Researchers from the Makerere University Economic Policy Research Centre said this is a frightening prospect for food security, health, income generation and economic development.

They observed that weak coordination has affected previous agricultural financing interventions by the Government.

“This could be blamed on the policy failures of government agricultural financing initiatives, poor response of formal commercial banks to agricultural lending and weak regulation of the microfinance institutions to effectively deliver credit to smallholder farmers,” the researchers noted.

This was contained in a report resulting from an investigation on the extent of access and use of credit by smallholder farmers in Uganda.

“While previous interventions were well designed, they faced policy challenges such as political interference and lack of institutional framework for funding, monitoring and implementation.”

The researchers suggested that if the Government is to succeed in promoting access to financial services by smallholder farmers, there has to be a strong institutional framework.

According to Bank of Uganda, access to credit for farming remains limited through formal commercial banks.

Bank of Uganda reports that since 2000, less than 10% of total private sector credit has annually been allocated for agricultural production and produce marketing.
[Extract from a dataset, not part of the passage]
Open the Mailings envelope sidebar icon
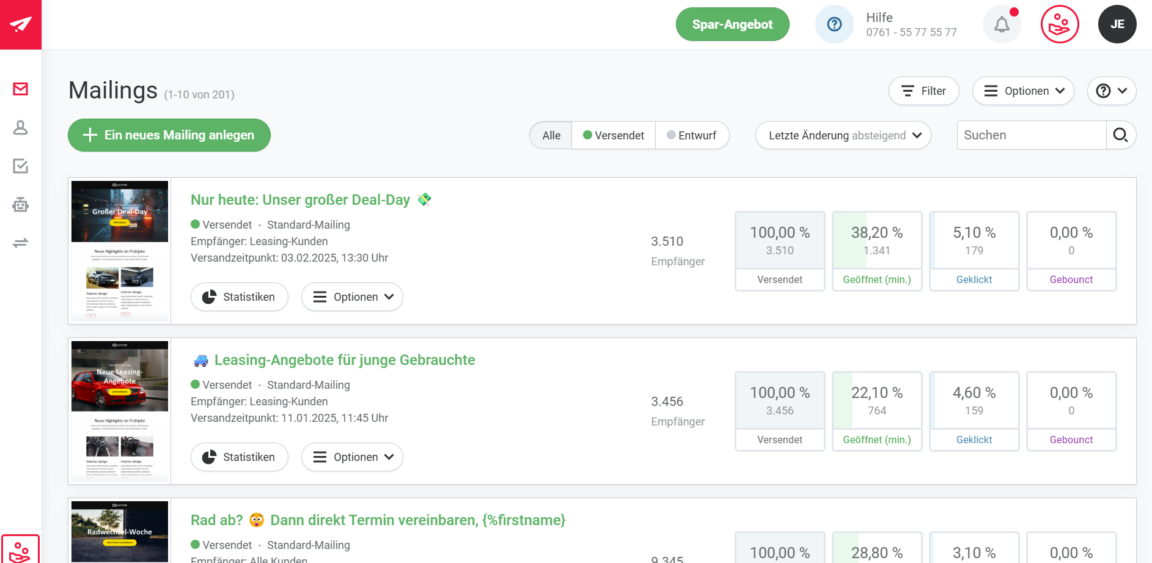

The report said improved access of rural credit services has a significant potential contribution to the development of the agricultural sector, poverty eradication and economic growth and development.

“Of the few farmers who access loans, over 70% access loans through informal sources, which are weaker sources of credit. Commercial banks have not taken a deliberate effort to understand small-scale farming and the type of financial products farmers require to improve access,” the study said.